In a recent report, “Displaced and Forgotten: Internally Displaced Persons (IDPs) in Zimbabwe”, the RC estimated that since the government’s takeover of commercial farms began in February, some 150,000 farm workers had lost their jobs.
Although some ex-commercial farm workers had been able to continue living in farm compounds, “many of those without resources have become internally displaced”.
Food security was a key concern and internal displacement had taken its toll on the most vulnerable members of the farm worker population.
“These are, in particular, people who are unattractive as labour for the new farmers and who do not have the resources required to find long-term resettlement opportunities. It includes, among others, the elderly, female-headed households, orphans and people in poor health, e.g. HIV/AIDS victims,” the report stated.

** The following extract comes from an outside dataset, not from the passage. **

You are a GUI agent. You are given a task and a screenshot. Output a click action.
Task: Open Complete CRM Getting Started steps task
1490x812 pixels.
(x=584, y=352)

Farm worker representative groups said that in some cases, former farm workers found themselves drifting from farm to farm seeking temporary shelter and employment.
“We have noticed that people have found ways of coping. Gold panning is a major activity in some parts, but also, families have resorted to selling firewood and even their own personal assets. Unfortunately, there are those who have turned to commercial sex as way of making money to buy food,” said an aid worker with the Farm Community Trust of Zimbabwe (FCTZ).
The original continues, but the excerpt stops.